A run of lines:
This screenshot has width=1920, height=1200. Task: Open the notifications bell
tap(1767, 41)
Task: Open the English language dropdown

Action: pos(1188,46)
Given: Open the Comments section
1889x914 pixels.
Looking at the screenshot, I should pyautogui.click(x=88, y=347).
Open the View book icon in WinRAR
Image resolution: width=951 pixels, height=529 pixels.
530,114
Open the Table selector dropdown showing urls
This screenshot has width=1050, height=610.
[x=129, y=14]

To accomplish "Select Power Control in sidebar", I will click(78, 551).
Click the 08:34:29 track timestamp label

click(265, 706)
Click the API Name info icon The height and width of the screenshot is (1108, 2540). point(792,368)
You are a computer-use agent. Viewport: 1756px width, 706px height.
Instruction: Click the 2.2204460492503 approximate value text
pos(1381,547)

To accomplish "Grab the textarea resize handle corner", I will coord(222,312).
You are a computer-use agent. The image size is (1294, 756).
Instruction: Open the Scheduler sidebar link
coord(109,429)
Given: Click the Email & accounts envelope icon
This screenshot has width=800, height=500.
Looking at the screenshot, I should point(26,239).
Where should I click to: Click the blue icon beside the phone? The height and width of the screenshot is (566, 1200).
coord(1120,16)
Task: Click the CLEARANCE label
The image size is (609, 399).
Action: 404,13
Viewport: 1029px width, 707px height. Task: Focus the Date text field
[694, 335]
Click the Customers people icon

* [Problem requirements] Recast the lines above as a Markdown table with the columns Row and Line. Number every non-blank line in order and leave out the blank ones.

* [Task solution]
| Row | Line |
|---|---|
| 1 | This screenshot has width=1920, height=1200. Task: Open the notifications bell |
| 2 | tap(1767, 41) |
| 3 | Task: Open the English language dropdown |
| 4 | Action: pos(1188,46) |
| 5 | Given: Open the Comments section |
| 6 | 1889x914 pixels. |
| 7 | Looking at the screenshot, I should pyautogui.click(x=88, y=347). |
| 8 | Open the View book icon in WinRAR |
| 9 | Image resolution: width=951 pixels, height=529 pixels. |
| 10 | 530,114 |
| 11 | Open the Table selector dropdown showing urls |
| 12 | This screenshot has width=1050, height=610. |
| 13 | [x=129, y=14] |
| 14 | To accomplish "Select Power Control in sidebar", I will click(78, 551). |
| 15 | Click the 08:34:29 track timestamp label |
| 16 | click(265, 706) |
| 17 | Click the API Name info icon The height and width of the screenshot is (1108, 2540). point(792,368) |
| 18 | You are a computer-use agent. Viewport: 1756px width, 706px height. |
| 19 | Instruction: Click the 2.2204460492503 approximate value text |
| 20 | pos(1381,547) |
| 21 | To accomplish "Grab the textarea resize handle corner", I will coord(222,312). |
| 22 | You are a computer-use agent. The image size is (1294, 756). |
| 23 | Instruction: Open the Scheduler sidebar link |
| 24 | coord(109,429) |
| 25 | Given: Click the Email & accounts envelope icon |
| 26 | This screenshot has width=800, height=500. |
| 27 | Looking at the screenshot, I should point(26,239). |
| 28 | Where should I click to: Click the blue icon beside the phone? The height and width of the screenshot is (566, 1200). |
| 29 | coord(1120,16) |
| 30 | Task: Click the CLEARANCE label |
| 31 | The image size is (609, 399). |
| 32 | Action: 404,13 |
| 33 | Viewport: 1029px width, 707px height. Task: Focus the Date text field |
| 34 | [694, 335] |
| 35 | Click the Customers people icon |